Stanley Clarke Stuns Listeners Again with ‘Jazz in the Garden’

Posted in MusicWorld on June 11, 2009 by
Stanley Clarke records with Hiromi Uehara and Lenny White.
Stanley Clarke records with Hiromi Uehara and Lenny White.

In the jazz world, Stanley Clarke is a living legend and a bona fide hero for bass enthusiasts. Along with fellow bassists Ron Carter and the late Jaco Pastorius, he is responsible for bringing the instrument out of the background. “Anyone who’s followed my career could easily see that I’ve sort of been kind of a bass revolutionary, for lack of a better word,” he says over a telephone interview. “Someone’s who’s trying to really move the bass forward—out of the back.”

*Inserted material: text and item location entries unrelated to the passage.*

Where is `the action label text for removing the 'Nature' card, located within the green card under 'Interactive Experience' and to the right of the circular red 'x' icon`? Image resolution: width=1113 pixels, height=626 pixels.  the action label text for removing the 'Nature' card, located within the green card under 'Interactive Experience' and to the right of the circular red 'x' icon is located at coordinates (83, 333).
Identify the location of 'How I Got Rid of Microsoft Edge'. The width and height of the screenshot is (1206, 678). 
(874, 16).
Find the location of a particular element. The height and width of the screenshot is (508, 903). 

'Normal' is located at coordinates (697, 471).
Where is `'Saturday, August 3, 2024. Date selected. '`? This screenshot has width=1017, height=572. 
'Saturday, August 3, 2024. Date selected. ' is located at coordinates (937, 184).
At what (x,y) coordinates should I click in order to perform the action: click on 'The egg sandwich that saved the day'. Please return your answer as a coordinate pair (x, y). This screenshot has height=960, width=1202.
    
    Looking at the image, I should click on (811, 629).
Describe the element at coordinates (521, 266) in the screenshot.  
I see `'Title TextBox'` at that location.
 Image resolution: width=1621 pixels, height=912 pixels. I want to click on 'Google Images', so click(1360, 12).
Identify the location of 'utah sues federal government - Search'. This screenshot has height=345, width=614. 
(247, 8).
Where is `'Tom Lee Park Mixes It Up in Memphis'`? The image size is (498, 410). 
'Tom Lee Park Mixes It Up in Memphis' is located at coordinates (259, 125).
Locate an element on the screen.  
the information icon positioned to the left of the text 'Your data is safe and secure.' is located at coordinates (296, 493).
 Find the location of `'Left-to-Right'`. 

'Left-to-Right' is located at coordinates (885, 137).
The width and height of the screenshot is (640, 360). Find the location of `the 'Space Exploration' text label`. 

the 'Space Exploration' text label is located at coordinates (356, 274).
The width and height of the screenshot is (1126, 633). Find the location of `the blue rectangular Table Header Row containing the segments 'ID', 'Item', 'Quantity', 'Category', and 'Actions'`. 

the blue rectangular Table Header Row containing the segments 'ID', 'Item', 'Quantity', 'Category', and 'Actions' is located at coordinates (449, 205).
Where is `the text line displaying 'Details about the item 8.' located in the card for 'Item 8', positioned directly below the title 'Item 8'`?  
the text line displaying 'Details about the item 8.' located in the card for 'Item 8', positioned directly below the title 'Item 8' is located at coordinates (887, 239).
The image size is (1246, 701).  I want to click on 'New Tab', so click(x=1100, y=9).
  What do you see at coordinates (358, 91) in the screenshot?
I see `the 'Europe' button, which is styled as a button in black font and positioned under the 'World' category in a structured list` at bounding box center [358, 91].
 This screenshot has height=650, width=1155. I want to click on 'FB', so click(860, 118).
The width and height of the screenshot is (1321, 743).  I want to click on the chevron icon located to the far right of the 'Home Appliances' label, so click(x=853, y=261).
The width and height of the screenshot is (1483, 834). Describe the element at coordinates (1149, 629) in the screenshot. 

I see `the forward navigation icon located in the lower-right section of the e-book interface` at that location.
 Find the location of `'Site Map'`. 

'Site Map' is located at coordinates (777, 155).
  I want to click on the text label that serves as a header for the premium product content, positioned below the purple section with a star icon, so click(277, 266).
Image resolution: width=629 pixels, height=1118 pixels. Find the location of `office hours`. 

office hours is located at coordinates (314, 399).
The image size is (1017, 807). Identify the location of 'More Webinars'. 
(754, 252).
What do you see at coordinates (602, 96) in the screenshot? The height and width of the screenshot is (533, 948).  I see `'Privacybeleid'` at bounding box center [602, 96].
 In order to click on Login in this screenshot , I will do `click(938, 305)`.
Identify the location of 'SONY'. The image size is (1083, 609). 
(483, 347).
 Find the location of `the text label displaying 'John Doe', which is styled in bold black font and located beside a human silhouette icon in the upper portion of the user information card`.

After a whirlwind of activity in 2008 that included writing music for the soundtrack of feature film Soul Men, tours with SMV (Clarke, Marcus Miller and Victor Wooten) and a Return To Forever reunion, Clarke returns to his roots with Jazz In The Garden (Heads Up), an all-acoustic record made with pianist Hiromi Uehara and drummer Lenny White. “When I first came to New York, I played in acoustic jazz bands with Art Blakley, Stan Getz – and even the early Return to Forever stuff was all acoustic, so it was kind of a full circle for me,” he explains. “It’s not like one day I woke up and said, ‘I think I’m going to investigate acoustic music.’ It’s always been there.”

Over his thirty-year career, Clarke has written for film, singers and orchestras – credits include Hollywood features 2005’s Into The Sun and 1991’s Boyz in The Hood, in addition to producing sessions for the likes of Natalie Cole, Nancy Wilson and the late Maynard Ferguson. “I’m a regular composer, which means I can do pretty much whatever I know and whatever I research,” he says. “I basically have composed a wide variety of music – I write music for singers, orchestras, r&b music, pop, classical, all sorts of things.”

He notes that he writes differently, depending on what he is working on. “Usually when I compose for film, I have the help of a scene and the director telling me—sort of instructing me—how he wants the music to go and he wants it to enhance his picture, and basically I use every musical device I have under my skin to pull something off.”

“When I write instrumental music, what I do is I try to write music that features the bass, and if I’m doing a Stanley Clarke album, I try to do something that presents the bass in a positive, progressive way.”

A consummate artist distinctly aware his inspiration, Clarke says that he is drawn mostly to the feeling of a determined tune. “Certain notes or chords don’t inspire me so much as to what someone does with those notes,” he says. “That is the core of what we are trying to do as musicians. The notes and the chords are secondary. The spirit and the feeling have to be there in order to make it really pleasurable for someone else.”